(What the exercise asks)
Please restate the data exactly, from the first line to the last.

(Input data)
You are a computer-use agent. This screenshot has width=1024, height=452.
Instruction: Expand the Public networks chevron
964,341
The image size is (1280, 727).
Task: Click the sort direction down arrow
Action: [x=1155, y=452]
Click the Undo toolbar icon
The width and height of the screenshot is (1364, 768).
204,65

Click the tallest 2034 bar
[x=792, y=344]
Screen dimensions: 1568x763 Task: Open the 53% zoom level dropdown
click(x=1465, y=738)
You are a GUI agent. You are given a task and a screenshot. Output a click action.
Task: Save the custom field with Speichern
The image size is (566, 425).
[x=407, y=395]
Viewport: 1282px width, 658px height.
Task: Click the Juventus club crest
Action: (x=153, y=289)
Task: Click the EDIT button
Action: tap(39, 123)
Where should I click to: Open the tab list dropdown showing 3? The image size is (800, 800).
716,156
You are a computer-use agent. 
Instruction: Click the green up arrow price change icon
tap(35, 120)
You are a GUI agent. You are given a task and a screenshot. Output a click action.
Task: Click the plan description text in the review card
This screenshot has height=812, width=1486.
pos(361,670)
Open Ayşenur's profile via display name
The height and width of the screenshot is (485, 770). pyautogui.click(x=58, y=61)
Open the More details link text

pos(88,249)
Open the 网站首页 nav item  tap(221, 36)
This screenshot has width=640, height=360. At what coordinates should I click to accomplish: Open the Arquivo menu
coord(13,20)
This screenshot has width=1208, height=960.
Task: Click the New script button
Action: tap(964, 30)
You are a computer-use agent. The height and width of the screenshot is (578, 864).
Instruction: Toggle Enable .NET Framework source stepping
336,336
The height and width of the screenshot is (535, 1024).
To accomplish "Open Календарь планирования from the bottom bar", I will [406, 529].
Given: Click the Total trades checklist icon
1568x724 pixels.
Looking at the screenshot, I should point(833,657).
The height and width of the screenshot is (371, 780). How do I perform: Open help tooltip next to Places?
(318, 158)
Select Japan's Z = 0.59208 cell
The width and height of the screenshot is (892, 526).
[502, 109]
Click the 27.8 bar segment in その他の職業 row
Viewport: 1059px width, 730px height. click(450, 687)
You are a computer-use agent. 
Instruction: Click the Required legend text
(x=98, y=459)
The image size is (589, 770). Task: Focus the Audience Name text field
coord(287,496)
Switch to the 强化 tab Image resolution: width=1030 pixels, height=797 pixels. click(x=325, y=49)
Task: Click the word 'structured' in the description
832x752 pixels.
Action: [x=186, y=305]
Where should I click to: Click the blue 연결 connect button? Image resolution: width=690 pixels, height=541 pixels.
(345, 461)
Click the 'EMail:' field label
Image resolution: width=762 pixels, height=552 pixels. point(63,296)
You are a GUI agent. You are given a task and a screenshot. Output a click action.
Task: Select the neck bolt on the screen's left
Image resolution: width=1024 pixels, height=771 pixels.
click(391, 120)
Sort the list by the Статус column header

(Problem solution)
You are a computer-use agent. This screenshot has width=1024, height=452.
Instruction: Expand the Public networks chevron
964,341
The image size is (1280, 727).
Task: Click the sort direction down arrow
Action: [x=1155, y=452]
Click the Undo toolbar icon
The width and height of the screenshot is (1364, 768).
204,65

Click the tallest 2034 bar
[x=792, y=344]
Screen dimensions: 1568x763 Task: Open the 53% zoom level dropdown
click(x=1465, y=738)
You are a GUI agent. You are given a task and a screenshot. Output a click action.
Task: Save the custom field with Speichern
The image size is (566, 425).
[x=407, y=395]
Viewport: 1282px width, 658px height.
Task: Click the Juventus club crest
Action: (x=153, y=289)
Task: Click the EDIT button
Action: tap(39, 123)
Where should I click to: Open the tab list dropdown showing 3? The image size is (800, 800).
716,156
You are a computer-use agent. 
Instruction: Click the green up arrow price change icon
tap(35, 120)
You are a GUI agent. You are given a task and a screenshot. Output a click action.
Task: Click the plan description text in the review card
This screenshot has height=812, width=1486.
pos(361,670)
Open Ayşenur's profile via display name
The height and width of the screenshot is (485, 770). pyautogui.click(x=58, y=61)
Open the More details link text

pos(88,249)
Open the 网站首页 nav item  tap(221, 36)
This screenshot has width=640, height=360. At what coordinates should I click to accomplish: Open the Arquivo menu
coord(13,20)
This screenshot has width=1208, height=960.
Task: Click the New script button
Action: tap(964, 30)
You are a computer-use agent. The height and width of the screenshot is (578, 864).
Instruction: Toggle Enable .NET Framework source stepping
336,336
The height and width of the screenshot is (535, 1024).
To accomplish "Open Календарь планирования from the bottom bar", I will [406, 529].
Given: Click the Total trades checklist icon
1568x724 pixels.
Looking at the screenshot, I should point(833,657).
The height and width of the screenshot is (371, 780). How do I perform: Open help tooltip next to Places?
(318, 158)
Select Japan's Z = 0.59208 cell
The width and height of the screenshot is (892, 526).
[502, 109]
Click the 27.8 bar segment in その他の職業 row
Viewport: 1059px width, 730px height. click(450, 687)
You are a computer-use agent. 
Instruction: Click the Required legend text
(x=98, y=459)
The image size is (589, 770). Task: Focus the Audience Name text field
coord(287,496)
Switch to the 强化 tab Image resolution: width=1030 pixels, height=797 pixels. click(x=325, y=49)
Task: Click the word 'structured' in the description
832x752 pixels.
Action: [x=186, y=305]
Where should I click to: Click the blue 연결 connect button? Image resolution: width=690 pixels, height=541 pixels.
(345, 461)
Click the 'EMail:' field label
Image resolution: width=762 pixels, height=552 pixels. point(63,296)
You are a GUI agent. You are given a task and a screenshot. Output a click action.
Task: Select the neck bolt on the screen's left
Image resolution: width=1024 pixels, height=771 pixels.
click(391, 120)
Sort the list by the Статус column header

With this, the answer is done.